Since the various WPS services are executed using a different applications and dependencies in their respective
Docker images, the method required to validate their status can vary a lot for each case. This optional component
defines all the appropriate healthcheck for all known WPS services in Birdhouse.
How to enable in env.local (a copy from env.local.example):
Add
./optional-components/wps-healthcheckstoBIRDHOUSE_EXTRA_CONF_DIRS.
Once enabled, every WPS service will be monitored at regular intervals and docker-compose will indicate in their
health status. Command birdhouse-compose ps can be employed to list running images, and along with it, the statuses
reported by each healthcheck.
Give public access to all resources for testing purposes¶
By enabling this component, all WPS services and data on THREDDS are completely public, please beware.
Warning
Once enabled, if you need to revert the change, you have to do it manually by logging into Magpie.
Just disabling this component will not revert the change.
Alternatively, you can create a similar file to optional-components/all-public-access/all-public-access-magpie-permission.cfg and replace all desired action: create
entries by action: remove to make sure the permissions are removed at startup if they exist.
This optional component is required for the test suite at https://github.com/Ouranosinc/PAVICS-e2e-workflow-tests.
How to enable in env.local (a copy from env.local.example):
Add
./optional-components/all-public-accesstoBIRDHOUSE_EXTRA_CONF_DIRS.
The anonymous user will now have all the permissions described in optional-components/all-public-access/all-public-access-magpie-permission.cfg.
Note
If using the ./components/stac feature, the corresponding ./optional-components/stac-public-access
must be applied as well to obtain similar functionalities to ./optional-components/all-public-access.
This optional component is kept separate since ./components/stac is not required by default, and therefore
cannot be enforced as a component dependency.
Note
Enabling ./optional-components/all-public-access could impact behaviour of other components
such as ./components/wps_outputs-volume and ./optional-components/secure-data-proxy if those are also included.
Please refer to their respective sections
(WPS Outputs Volume
and Secure Data Proxy) for more details.
Control secured access to generic data¶
It is possible to serve static data files through Nginx by mapping a directory to a specific URL path. This optional component provides a configurable location to serve such data.
See also
Following components can also employ this feature. However, they are not direct dependencies to allow flexibility.
How to enable in env.local (a copy from env.local.example):
Add
./optional-components/secure-data-proxytoBIRDHOUSE_EXTRA_CONF_DIRS.Optionally, set
SECURE_DATA_PROXY_ROOTto an alternate directory location on the machine to mount inproxy.Optionally, set
SECURE_DATA_PROXY_LOCATIONSwith additional Nginx definitions to protect and serve data from.
Once enabled, if a Nginx location with path-mapping alias contains the ${SECURE_DATA_PROXY_AUTH_INCLUDE}
definition, the data it would normally serve directly will NOT have public access from the specified location,
unless the authenticated user is granted access by relevant user or group permissions.

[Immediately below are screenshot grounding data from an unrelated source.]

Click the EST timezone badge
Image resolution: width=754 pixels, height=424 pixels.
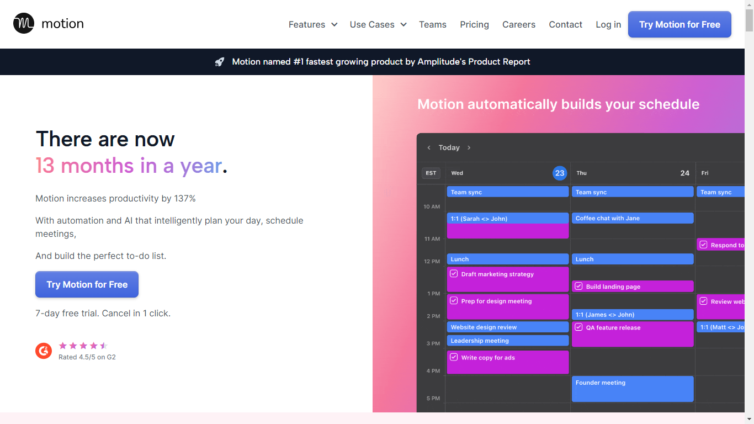[431, 173]

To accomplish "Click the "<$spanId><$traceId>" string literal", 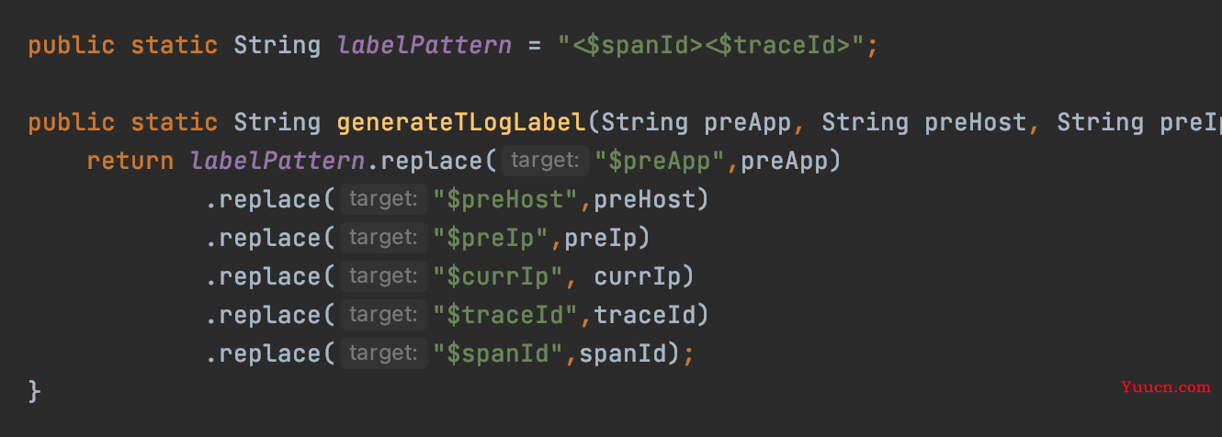I will point(711,45).
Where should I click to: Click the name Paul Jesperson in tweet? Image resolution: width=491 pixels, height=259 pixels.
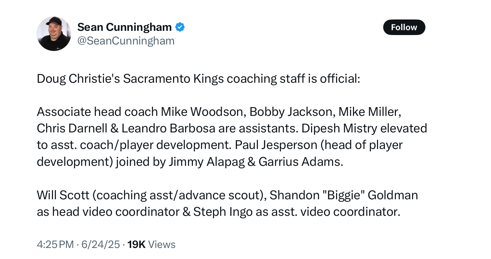tap(276, 145)
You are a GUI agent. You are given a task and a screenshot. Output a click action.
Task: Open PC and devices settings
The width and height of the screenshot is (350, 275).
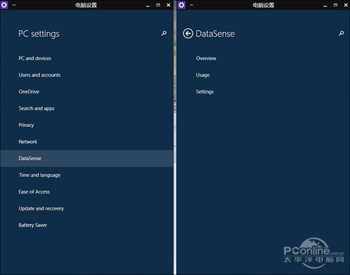[x=35, y=58]
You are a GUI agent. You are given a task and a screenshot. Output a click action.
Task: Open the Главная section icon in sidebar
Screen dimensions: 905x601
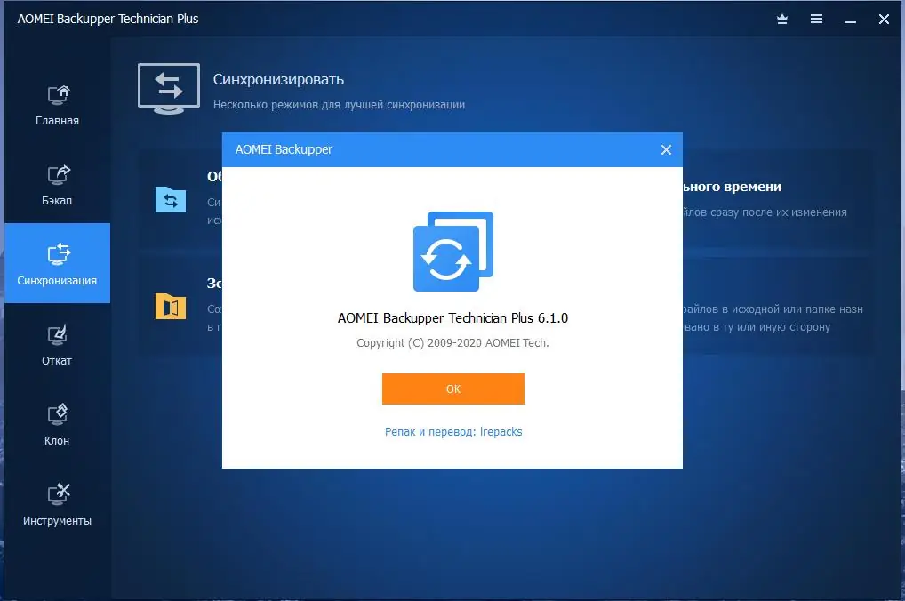click(x=56, y=94)
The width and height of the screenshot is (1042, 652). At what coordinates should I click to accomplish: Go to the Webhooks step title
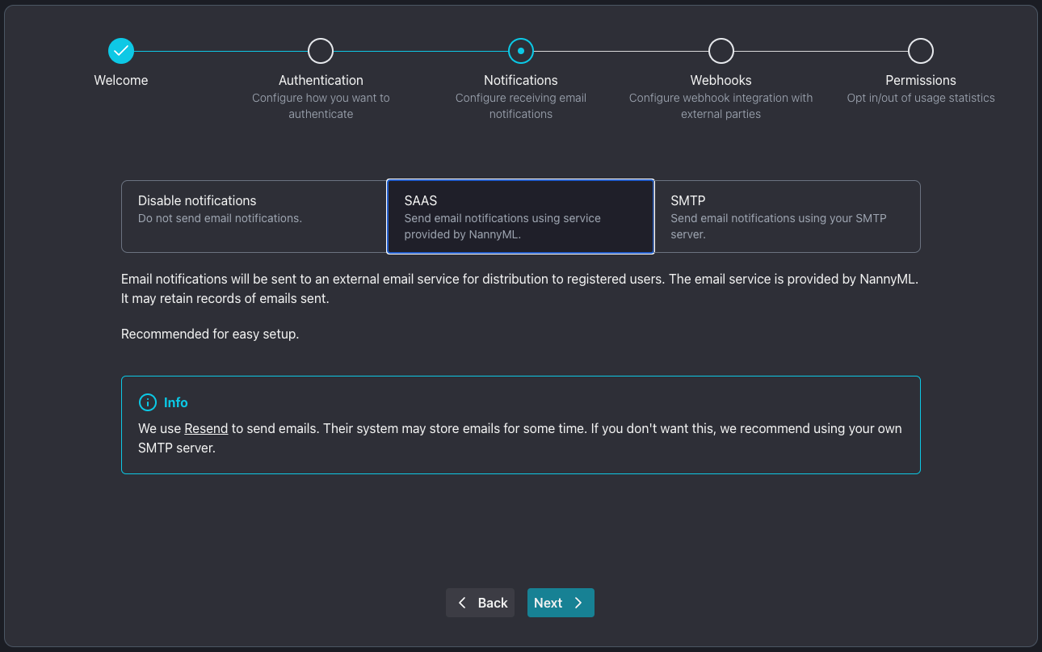721,80
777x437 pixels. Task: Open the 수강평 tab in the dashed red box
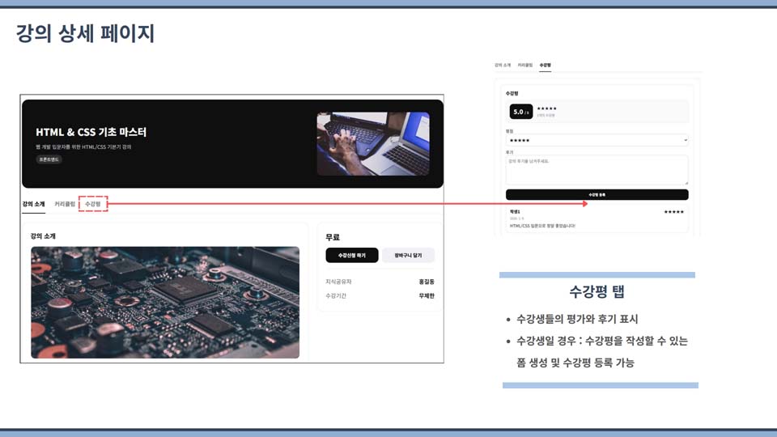click(x=93, y=204)
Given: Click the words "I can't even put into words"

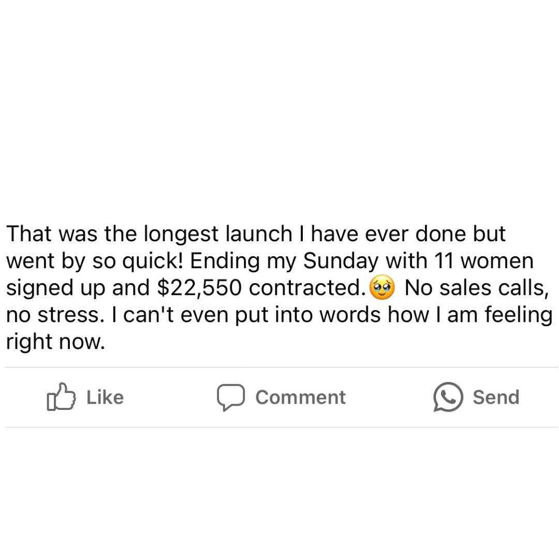Looking at the screenshot, I should 246,316.
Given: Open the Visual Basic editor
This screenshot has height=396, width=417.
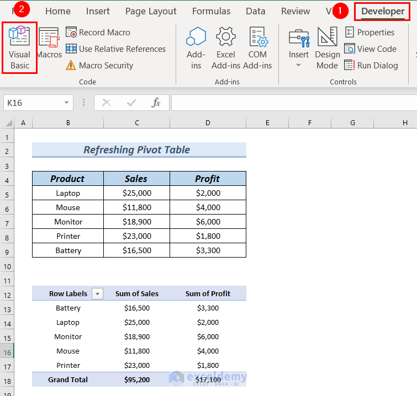Looking at the screenshot, I should coord(20,47).
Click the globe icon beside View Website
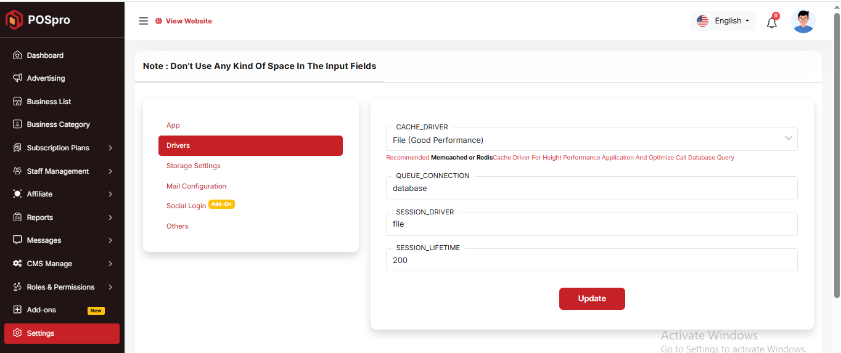This screenshot has width=841, height=353. (158, 21)
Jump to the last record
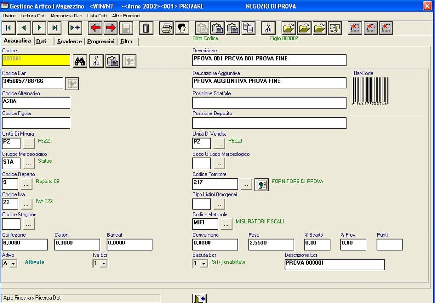Viewport: 435px width, 303px height. pos(55,28)
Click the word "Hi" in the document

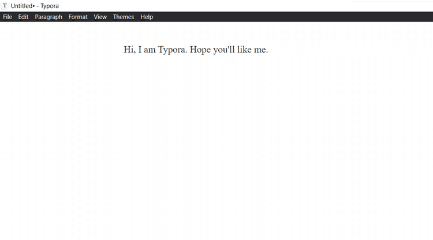(x=129, y=50)
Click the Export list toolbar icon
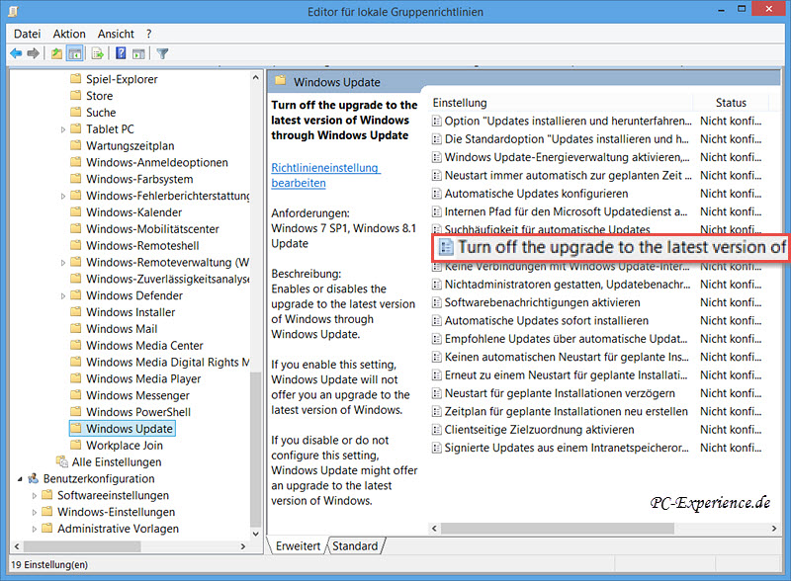This screenshot has height=581, width=791. point(97,53)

Permission management of these resources is controlled through Magpie under
the secure-data-proxy service (type: API). Resources names and nesting under secure-data-proxy service
should match exactly the location path expected by Nginx proxy.
See also
Refer to the optional-components/secure-data-proxy/default.env file for more details regarding the
structure of the SECURE_DATA_PROXY_LOCATIONS definition and all other variable
considerations implied with its usage.
Control secured access to WPS outputs¶
By default, all outputs of WPS processes (i.e.: /wpsoutputs) are publicly accessible. This is to preserve
backward compatibility with previous instances. However, enabling this optional component adds secured access to data
stored under /wpsoutputs.
To provide secured access, all requests sent to /wpsoutputs require a prior authorization from a new service added
to Magpie through ./optional-components/secure-data-proxy.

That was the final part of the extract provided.